WHAT YOU WILL DO: Filter the records for lines holding the string "computer".

+ + + + +

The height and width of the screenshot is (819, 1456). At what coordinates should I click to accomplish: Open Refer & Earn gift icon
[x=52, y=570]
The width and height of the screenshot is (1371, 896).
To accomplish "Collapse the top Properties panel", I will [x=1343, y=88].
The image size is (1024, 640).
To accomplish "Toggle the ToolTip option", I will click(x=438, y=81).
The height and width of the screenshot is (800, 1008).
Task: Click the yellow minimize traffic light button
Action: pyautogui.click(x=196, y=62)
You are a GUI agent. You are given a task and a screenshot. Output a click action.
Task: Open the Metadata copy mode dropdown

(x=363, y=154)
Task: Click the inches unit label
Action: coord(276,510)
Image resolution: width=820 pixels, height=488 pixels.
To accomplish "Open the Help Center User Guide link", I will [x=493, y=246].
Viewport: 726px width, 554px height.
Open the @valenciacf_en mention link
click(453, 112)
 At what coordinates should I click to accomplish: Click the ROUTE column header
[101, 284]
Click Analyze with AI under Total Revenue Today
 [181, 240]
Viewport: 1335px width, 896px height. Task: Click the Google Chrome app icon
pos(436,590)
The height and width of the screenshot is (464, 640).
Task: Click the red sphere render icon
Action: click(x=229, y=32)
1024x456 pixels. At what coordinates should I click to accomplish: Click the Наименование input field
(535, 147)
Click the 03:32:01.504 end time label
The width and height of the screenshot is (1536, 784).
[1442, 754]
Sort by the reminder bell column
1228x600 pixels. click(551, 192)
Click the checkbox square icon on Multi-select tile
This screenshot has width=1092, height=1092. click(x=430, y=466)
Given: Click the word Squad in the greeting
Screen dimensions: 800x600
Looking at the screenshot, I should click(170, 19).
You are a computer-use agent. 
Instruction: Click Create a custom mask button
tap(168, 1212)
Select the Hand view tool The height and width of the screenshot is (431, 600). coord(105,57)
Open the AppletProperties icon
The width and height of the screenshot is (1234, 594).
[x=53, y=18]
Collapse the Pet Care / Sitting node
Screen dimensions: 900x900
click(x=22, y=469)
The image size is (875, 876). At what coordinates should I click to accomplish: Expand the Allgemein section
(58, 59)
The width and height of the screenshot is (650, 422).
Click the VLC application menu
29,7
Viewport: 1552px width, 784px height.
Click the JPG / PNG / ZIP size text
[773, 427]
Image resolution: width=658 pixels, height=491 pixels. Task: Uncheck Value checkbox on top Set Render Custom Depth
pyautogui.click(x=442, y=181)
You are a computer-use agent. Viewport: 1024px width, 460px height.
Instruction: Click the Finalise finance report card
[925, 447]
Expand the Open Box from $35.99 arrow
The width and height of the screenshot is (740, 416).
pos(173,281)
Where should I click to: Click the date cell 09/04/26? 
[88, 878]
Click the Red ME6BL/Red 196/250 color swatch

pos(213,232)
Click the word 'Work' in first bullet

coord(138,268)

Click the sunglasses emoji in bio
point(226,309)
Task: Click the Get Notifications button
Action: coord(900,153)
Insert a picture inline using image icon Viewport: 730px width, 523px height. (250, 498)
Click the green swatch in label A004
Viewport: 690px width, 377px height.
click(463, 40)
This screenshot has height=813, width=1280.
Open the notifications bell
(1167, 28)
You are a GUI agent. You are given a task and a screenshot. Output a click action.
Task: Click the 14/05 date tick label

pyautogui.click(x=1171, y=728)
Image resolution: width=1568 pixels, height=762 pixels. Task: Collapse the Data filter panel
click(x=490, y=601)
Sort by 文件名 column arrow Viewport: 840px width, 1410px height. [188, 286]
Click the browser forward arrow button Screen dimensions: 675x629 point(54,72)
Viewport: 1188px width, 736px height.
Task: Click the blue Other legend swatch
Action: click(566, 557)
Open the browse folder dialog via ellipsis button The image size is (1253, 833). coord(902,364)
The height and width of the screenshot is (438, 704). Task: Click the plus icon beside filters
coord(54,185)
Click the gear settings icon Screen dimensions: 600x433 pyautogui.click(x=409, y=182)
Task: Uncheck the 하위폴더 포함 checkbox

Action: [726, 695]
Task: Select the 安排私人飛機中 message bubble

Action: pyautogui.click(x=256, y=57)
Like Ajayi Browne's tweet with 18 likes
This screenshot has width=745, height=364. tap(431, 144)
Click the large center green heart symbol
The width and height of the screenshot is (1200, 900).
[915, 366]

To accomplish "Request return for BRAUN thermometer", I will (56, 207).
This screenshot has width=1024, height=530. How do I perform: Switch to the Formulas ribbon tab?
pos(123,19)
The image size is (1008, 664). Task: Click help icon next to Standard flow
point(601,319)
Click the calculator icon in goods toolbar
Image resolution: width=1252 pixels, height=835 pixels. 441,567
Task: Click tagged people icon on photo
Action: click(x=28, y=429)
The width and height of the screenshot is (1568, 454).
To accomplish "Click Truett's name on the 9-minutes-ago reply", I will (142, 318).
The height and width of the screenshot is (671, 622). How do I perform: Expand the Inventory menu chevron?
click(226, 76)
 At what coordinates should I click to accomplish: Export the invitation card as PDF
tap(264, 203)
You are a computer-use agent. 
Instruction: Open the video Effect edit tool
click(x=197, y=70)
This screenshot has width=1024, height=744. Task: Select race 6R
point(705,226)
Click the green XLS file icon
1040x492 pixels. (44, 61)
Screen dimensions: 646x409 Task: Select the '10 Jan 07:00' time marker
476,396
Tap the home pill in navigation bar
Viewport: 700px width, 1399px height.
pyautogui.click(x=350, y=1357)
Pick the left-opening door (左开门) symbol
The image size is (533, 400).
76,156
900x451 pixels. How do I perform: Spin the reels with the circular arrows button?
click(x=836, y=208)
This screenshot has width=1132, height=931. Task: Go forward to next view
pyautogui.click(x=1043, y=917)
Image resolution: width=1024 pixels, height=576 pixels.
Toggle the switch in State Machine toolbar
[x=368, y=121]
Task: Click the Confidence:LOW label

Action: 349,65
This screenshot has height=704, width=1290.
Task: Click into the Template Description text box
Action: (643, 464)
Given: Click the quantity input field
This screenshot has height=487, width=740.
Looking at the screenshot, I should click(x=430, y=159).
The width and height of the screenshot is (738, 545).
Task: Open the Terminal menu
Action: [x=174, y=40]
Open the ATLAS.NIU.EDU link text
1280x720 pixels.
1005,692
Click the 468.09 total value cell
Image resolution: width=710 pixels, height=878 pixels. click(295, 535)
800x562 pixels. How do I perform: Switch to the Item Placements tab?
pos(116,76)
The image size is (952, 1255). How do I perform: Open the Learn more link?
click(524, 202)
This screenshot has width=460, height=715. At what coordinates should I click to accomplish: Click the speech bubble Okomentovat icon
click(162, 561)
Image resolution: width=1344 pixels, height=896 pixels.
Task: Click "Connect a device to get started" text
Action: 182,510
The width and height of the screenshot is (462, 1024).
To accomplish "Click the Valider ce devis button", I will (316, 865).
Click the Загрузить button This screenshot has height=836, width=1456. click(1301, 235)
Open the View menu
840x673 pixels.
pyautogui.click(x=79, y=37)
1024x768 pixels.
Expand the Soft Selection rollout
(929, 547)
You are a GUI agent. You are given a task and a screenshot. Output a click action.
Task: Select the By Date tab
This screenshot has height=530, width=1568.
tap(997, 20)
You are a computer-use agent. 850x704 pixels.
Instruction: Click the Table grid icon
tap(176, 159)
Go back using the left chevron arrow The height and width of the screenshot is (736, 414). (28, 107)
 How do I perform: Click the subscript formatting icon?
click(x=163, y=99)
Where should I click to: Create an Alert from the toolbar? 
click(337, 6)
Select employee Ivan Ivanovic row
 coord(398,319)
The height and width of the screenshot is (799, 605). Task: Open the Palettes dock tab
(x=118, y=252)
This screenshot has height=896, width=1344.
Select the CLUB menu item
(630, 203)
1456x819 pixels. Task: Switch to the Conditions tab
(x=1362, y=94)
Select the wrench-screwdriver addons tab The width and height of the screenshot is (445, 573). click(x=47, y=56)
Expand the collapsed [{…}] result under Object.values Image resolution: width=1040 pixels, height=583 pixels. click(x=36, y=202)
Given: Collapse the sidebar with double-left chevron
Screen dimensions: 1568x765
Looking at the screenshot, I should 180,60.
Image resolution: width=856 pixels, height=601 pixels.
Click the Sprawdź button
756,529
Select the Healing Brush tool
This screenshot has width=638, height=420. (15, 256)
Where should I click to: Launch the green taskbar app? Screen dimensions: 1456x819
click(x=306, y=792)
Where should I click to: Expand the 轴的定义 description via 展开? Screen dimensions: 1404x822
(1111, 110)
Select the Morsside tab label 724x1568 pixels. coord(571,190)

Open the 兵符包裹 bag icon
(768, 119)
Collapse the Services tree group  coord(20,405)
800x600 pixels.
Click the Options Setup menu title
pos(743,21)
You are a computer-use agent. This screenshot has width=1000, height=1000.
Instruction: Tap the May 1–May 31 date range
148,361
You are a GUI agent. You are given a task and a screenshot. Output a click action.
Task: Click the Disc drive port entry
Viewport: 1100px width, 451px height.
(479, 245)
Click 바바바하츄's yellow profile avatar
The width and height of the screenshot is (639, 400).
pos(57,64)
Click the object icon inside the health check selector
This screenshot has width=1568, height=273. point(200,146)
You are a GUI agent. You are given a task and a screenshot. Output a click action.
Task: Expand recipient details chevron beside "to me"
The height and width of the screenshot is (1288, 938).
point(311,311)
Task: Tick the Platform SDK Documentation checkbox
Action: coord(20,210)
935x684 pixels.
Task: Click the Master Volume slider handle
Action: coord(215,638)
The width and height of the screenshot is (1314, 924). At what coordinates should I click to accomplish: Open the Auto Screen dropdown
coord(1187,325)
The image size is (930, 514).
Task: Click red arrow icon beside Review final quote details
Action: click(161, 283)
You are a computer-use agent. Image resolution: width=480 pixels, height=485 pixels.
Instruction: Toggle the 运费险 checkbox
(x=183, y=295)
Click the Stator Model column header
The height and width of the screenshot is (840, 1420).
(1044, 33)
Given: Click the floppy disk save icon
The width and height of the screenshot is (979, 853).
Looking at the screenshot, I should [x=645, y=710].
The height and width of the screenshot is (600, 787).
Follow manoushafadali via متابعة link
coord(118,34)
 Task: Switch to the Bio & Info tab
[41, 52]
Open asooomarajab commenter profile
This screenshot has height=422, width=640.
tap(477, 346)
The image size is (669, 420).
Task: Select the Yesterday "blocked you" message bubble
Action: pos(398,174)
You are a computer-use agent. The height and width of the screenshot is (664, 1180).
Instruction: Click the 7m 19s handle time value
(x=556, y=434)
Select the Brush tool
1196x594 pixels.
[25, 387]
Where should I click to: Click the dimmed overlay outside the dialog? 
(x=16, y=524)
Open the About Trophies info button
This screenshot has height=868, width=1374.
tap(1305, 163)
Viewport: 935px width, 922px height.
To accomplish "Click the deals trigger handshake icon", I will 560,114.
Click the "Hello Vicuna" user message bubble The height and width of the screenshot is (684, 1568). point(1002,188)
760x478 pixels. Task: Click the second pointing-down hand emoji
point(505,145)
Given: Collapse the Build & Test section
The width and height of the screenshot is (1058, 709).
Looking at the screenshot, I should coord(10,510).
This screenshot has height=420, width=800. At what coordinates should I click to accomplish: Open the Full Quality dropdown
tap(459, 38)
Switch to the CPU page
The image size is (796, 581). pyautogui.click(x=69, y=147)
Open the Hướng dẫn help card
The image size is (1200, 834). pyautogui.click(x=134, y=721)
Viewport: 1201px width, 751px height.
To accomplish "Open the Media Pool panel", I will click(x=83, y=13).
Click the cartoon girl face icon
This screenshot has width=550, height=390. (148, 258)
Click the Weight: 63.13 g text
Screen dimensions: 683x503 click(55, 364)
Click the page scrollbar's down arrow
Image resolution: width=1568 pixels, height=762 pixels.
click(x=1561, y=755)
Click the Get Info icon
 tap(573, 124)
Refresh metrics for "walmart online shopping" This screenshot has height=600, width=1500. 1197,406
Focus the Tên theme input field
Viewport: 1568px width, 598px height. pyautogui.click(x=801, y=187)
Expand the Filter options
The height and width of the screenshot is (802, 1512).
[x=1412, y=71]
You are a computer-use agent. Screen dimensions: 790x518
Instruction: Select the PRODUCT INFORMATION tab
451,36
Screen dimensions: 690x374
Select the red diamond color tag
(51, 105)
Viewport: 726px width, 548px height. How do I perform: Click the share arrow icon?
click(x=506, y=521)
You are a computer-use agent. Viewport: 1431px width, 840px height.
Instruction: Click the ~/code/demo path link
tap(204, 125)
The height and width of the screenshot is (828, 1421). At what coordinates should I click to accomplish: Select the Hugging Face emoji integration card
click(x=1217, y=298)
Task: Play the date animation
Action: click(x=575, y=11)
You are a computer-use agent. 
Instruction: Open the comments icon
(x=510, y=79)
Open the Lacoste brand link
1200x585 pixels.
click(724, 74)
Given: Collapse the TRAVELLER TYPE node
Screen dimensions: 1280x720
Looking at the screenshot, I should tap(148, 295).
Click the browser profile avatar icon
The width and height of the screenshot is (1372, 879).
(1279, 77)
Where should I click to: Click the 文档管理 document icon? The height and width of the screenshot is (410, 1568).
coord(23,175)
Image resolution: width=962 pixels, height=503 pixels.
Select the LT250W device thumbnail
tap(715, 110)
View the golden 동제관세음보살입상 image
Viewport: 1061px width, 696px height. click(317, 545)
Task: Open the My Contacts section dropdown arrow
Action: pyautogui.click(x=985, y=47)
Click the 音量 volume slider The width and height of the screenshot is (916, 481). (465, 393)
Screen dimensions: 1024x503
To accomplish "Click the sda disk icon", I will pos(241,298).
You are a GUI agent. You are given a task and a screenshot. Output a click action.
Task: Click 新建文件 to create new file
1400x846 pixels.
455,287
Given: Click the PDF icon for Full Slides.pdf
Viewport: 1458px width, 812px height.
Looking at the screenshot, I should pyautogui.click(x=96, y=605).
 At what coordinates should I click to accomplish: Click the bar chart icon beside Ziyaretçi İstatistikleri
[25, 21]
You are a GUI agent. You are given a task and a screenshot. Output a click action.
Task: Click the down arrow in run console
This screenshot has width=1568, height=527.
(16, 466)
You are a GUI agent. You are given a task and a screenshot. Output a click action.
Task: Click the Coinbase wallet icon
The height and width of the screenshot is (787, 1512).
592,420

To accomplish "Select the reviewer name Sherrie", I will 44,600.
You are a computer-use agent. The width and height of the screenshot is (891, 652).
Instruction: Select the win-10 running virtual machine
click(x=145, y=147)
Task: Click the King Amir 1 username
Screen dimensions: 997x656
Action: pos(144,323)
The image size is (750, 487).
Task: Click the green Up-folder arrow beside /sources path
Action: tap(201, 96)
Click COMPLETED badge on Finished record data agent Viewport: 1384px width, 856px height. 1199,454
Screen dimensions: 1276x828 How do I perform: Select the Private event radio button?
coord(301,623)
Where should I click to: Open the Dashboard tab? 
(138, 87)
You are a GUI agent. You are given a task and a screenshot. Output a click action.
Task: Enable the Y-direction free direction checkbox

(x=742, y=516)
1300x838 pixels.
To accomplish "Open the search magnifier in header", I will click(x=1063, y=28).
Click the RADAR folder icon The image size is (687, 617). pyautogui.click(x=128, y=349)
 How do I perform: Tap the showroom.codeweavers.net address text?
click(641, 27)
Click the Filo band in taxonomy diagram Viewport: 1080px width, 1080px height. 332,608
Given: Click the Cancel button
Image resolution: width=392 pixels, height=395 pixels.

+ + + + +

EXPECTED ANSWER:
You are a computer-use agent. 
You are a computer-use agent. Viewport: 1024px width, 460px height.
You are a computer-use agent. 
You are a computer-use agent. 850x704 pixels.
You are a computer-use agent. This screenshot has width=1000, height=1000.
You are a computer-use agent. Image resolution: width=480 pixels, height=485 pixels.
You are a computer-use agent. The height and width of the screenshot is (664, 1180).
You are a computer-use agent. Screen dimensions: 790x518
You are a computer-use agent. Viewport: 1431px width, 840px height.
You are a computer-use agent. 
You are a computer-use agent. The width and height of the screenshot is (891, 652).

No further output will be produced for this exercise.